Task item:
Only the lines from the one containing "Task: Tap the PRO badge" to the end of the records belong in the answer; repeat them exactly and drop the pictures.

Stored entries:
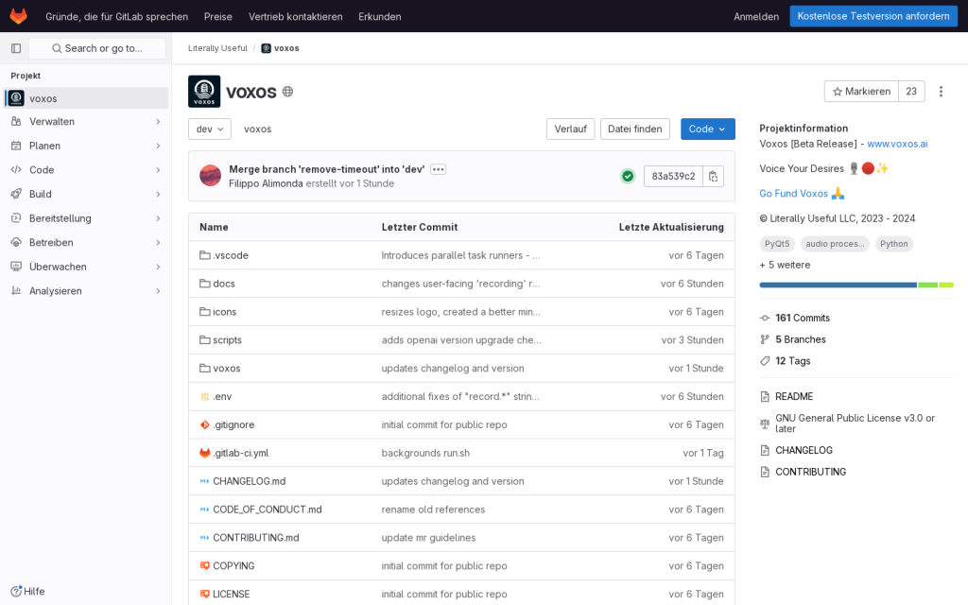Viewport: 968px width, 605px height.
Task: Click Kostenlose Testversion anfordern button
Action: pos(873,16)
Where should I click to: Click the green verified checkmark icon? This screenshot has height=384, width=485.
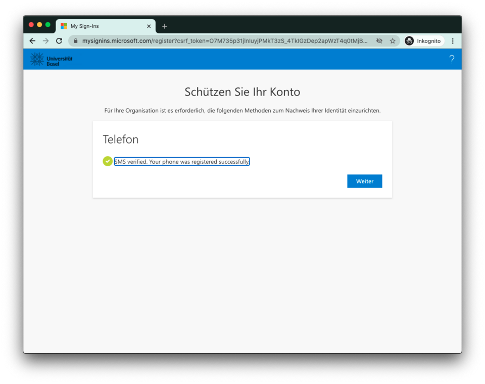(x=108, y=161)
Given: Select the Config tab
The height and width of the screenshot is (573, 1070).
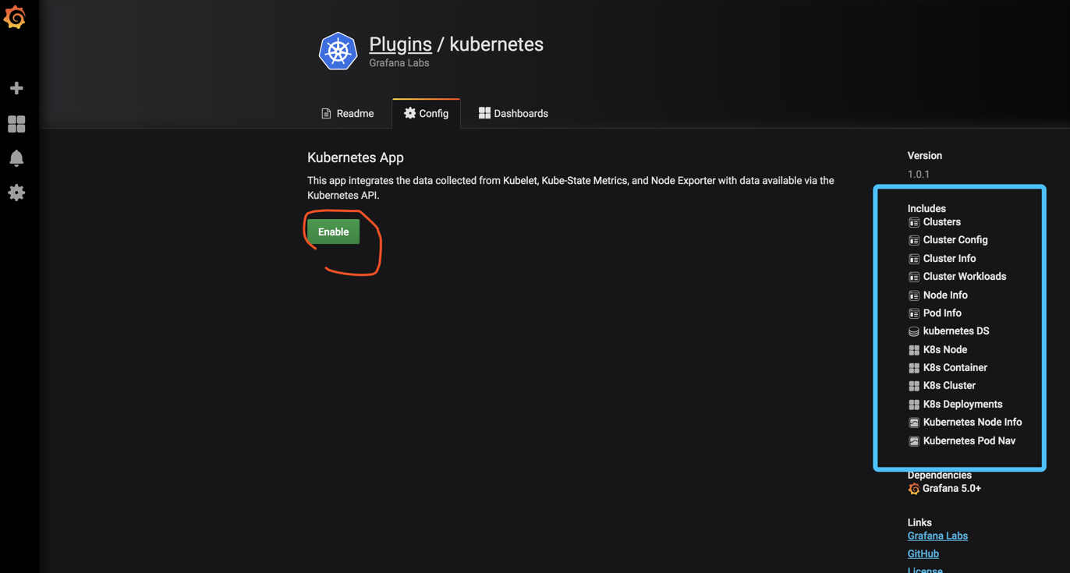Looking at the screenshot, I should [x=426, y=114].
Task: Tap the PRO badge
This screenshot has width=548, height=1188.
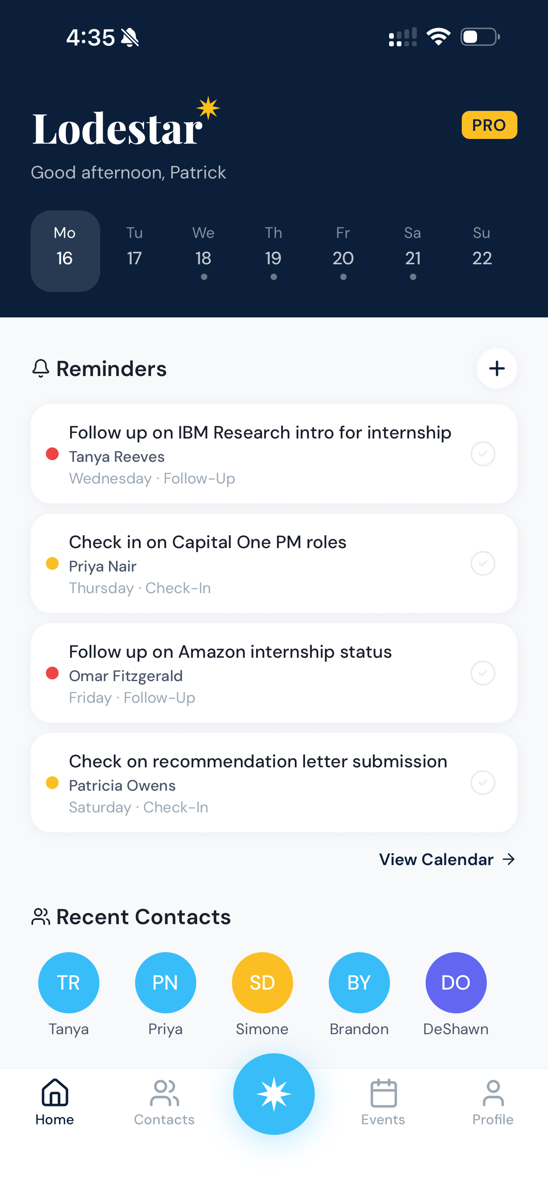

Answer for the task:
Task: Tap the PRO badge
This screenshot has width=548, height=1188.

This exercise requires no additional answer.